Ventes prisées
C’est le même rituel presque chaque matin.
J’ouvre un œil dans un demi-sommeil, elle, elle est déjà réveillée. Depuis combien de temps, je ne saurai dire.
Je ne sais pas quelle heure il est, j’ai du mal à émerger du brouillard. Il fait encore tout noir, dans la chambre, les volets nous isolent complètement du soleil. Dehors, le jour doit pourtant être là, mais impossible de le deviner.
Et pourtant, il y a bien une petite source de lumière.
Là, juste à côté de moi.
Je la vois en train de parcourir frénétiquement son téléphone de ses doigts graciles. Elle est concentrée. Elle cherche, tapote, ouvre, reviens, recommence. C’est fascinant à observer. Il y a le son, aussi. Des soupirs, des « oh, c’est bien ça » murmurés pour elle-même. J’arrive à distinguer des chaussures sur le petit écran. Beaucoup de chaussures. Toujours des chaussures.
C’est une course chronométrée. Sur ce fameux site bien connu, elle me l’a expliqué, il y a en ce moment des ventes avec rabais importants sur plein de marques qui sont ouvertes à 9h pile. Et à 9h01 – apparemment – il n’y a déjà plus grand chose. Le concept est donc de remplir le plus vite possible son panier, en choisissant juste la taille qui va bien, et tant pis si c’est moche. On triera ensuite. Alors ça défile. En 23, en jaune, avec des paillettes, en 24, en rose, ouvertes, fermées, montantes …
J’entends un « oh la salope » envoyé contre je ne sais quelle furie qui aura, avant-elle, réussi à pécho l’ultime paire qu’elle convoitait aussi.
C’est la guerre …
Et puis enfin elle y arrive. Elle a réussi à valider la bonne paire, dans la bonne taille.

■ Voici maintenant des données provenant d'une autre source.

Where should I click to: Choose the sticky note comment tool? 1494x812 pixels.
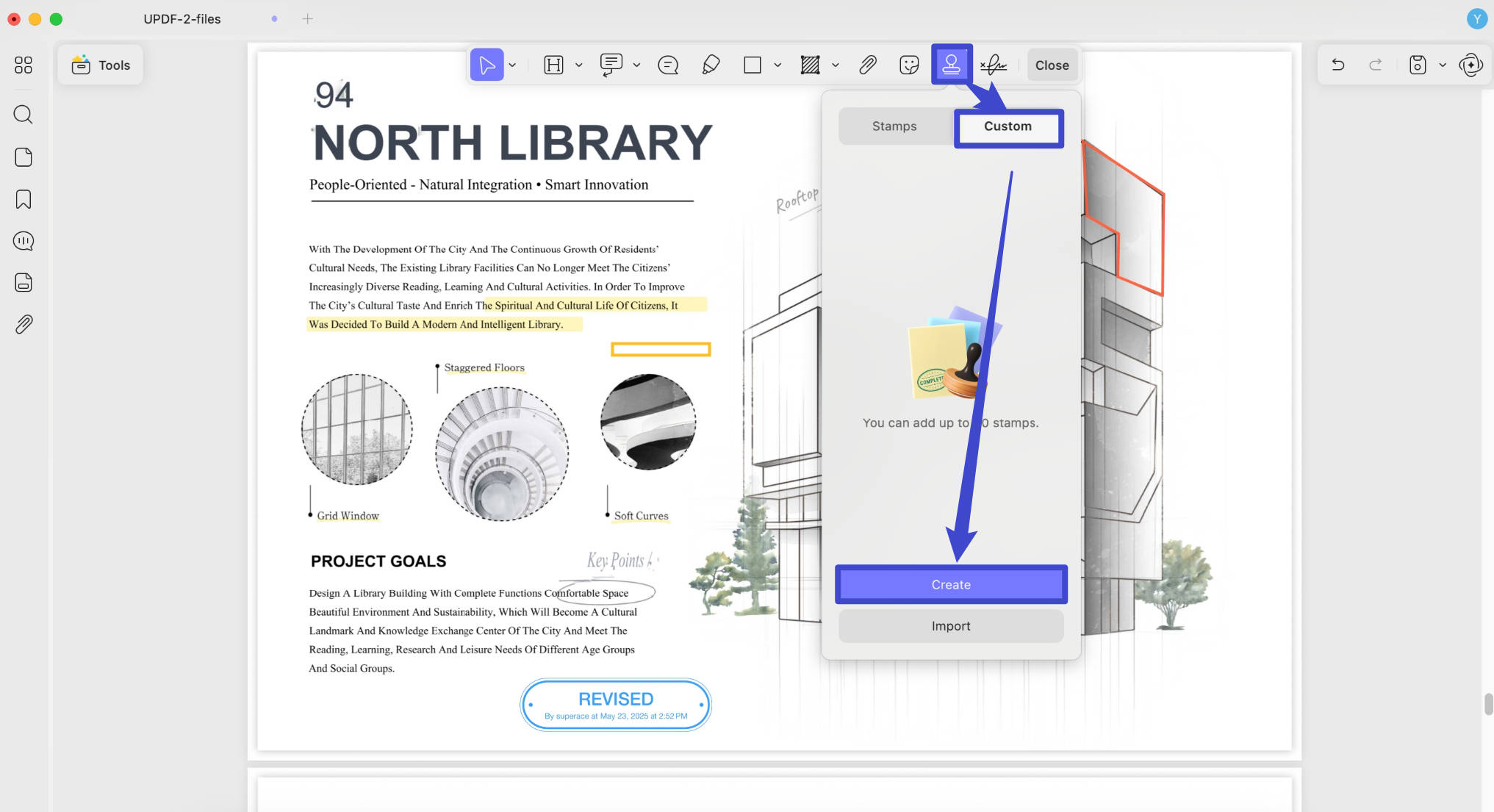coord(668,65)
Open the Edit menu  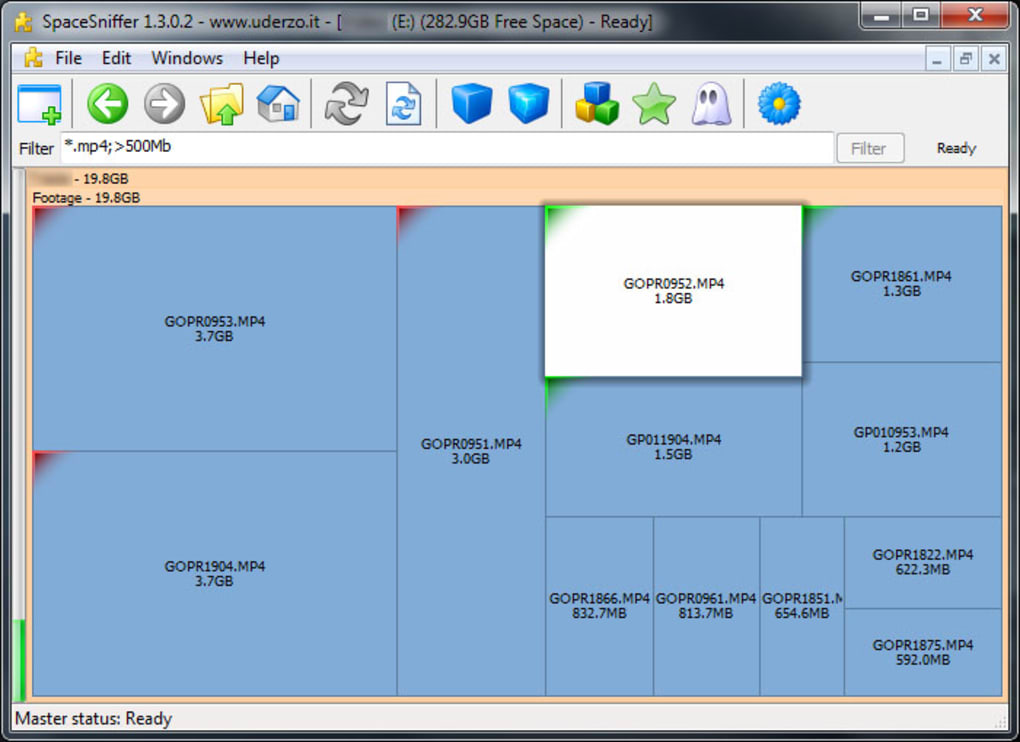[x=116, y=58]
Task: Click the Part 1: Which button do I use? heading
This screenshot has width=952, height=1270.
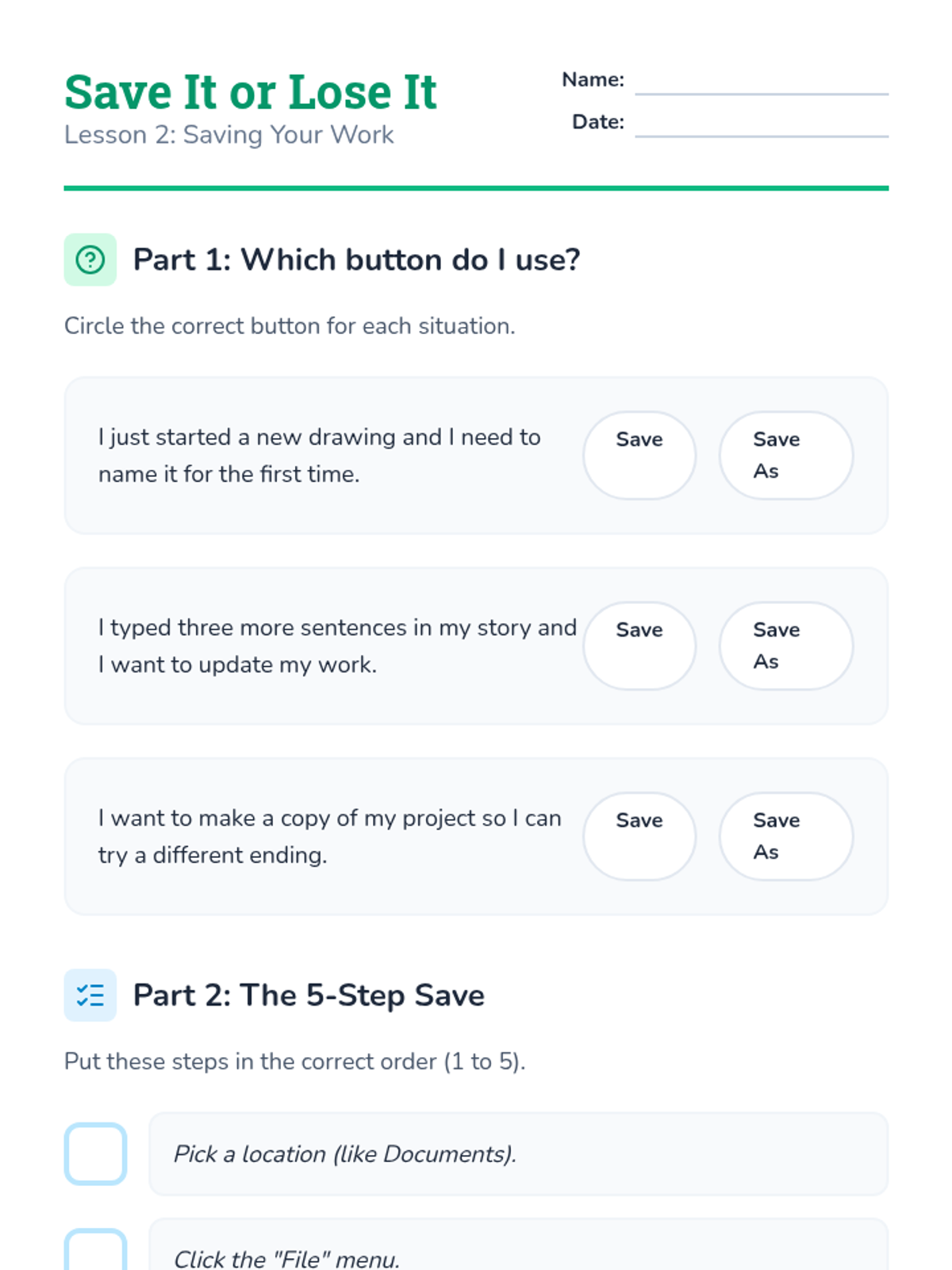Action: (x=356, y=260)
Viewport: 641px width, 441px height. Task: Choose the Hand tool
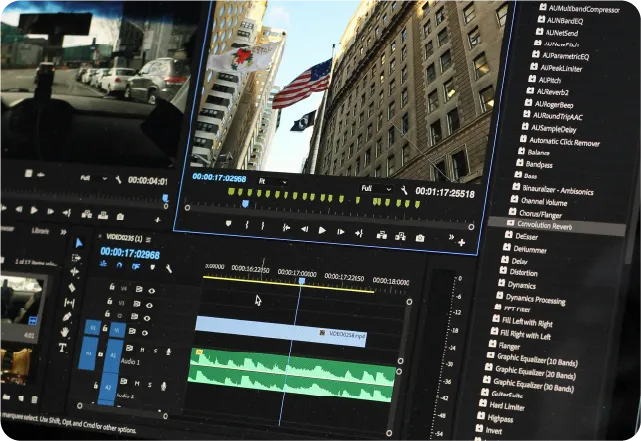65,332
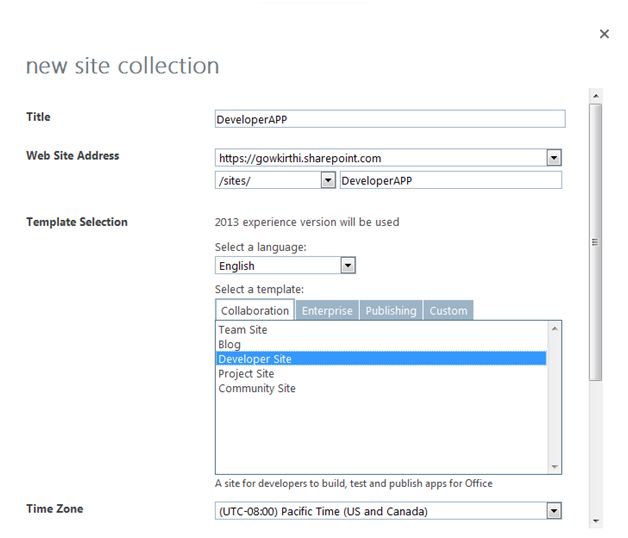Select the Team Site template
Viewport: 628px width, 538px height.
(243, 330)
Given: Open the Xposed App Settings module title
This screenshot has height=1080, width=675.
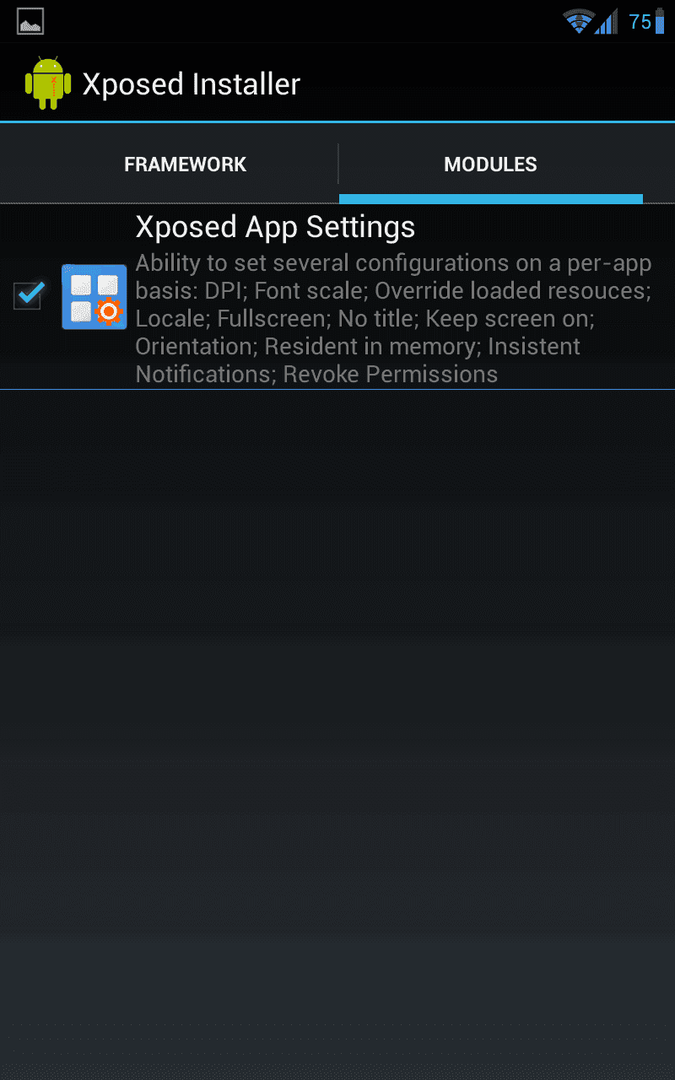Looking at the screenshot, I should coord(275,227).
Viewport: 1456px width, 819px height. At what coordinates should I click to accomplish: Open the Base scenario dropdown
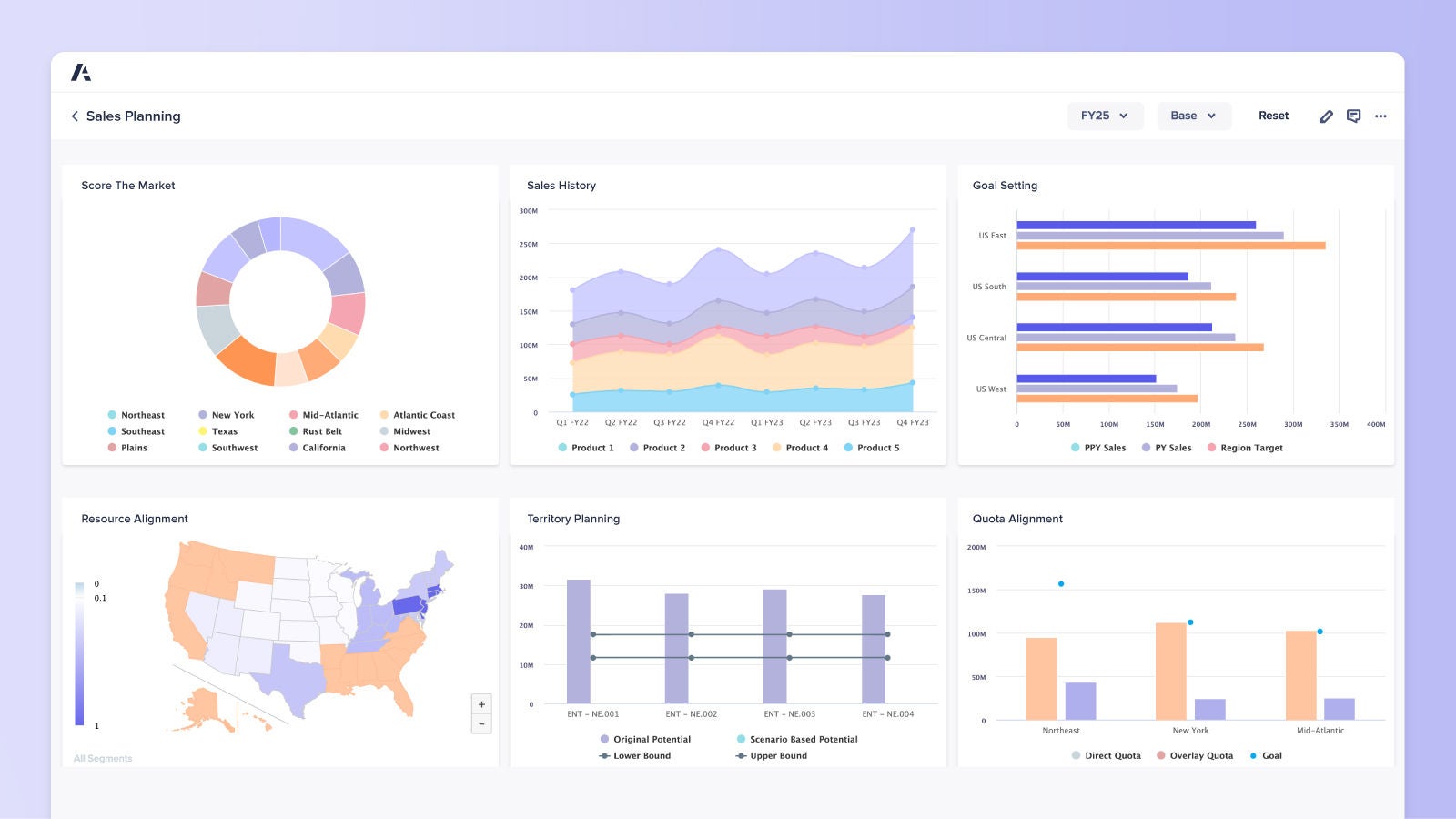click(1193, 116)
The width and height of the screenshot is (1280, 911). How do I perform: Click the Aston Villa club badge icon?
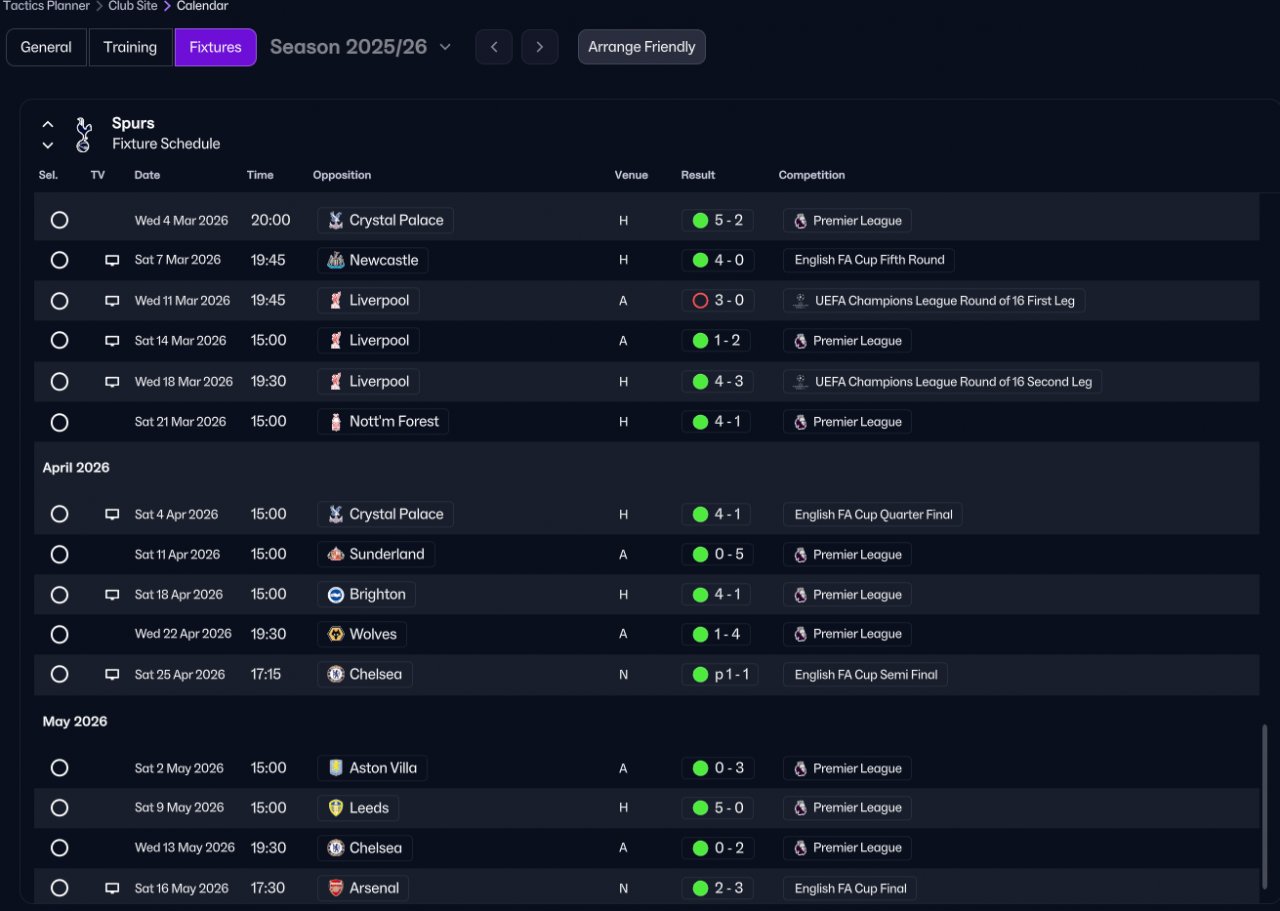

Elle kiffe.
Elle aurait gagné un marathon, je sais pas si elle serait aussi contente. Chelou.
Au petit déjeuner, ça continue. Entre deux biberons et deux câlins (car ma femme est une mère extraordinaire, qu’on se le dise), elle prend encore le temps de jeter un œil à ces ventes prisées. On ne sait jamais. Car comme toutes les meufs font comme elle, et remplissent leur panier avant de jeter ce que finalement elles n’aiment pas, il y a du stock qui revient disponible un peu plus tard. Faut le savoir …
Et puis le temps passe. Et puis le facteur arrive.
Et la maison se retrouve encore avec l’un de ces cartons que j’ai fini par reconnaître de loin.
Les premiers temps, j’étais curieux. J’ouvrais.
C’était pas super compliqué non plus.
C’est écrit :
Mais en fait, il ne faut surtout pas faire ça. JA-MAIS.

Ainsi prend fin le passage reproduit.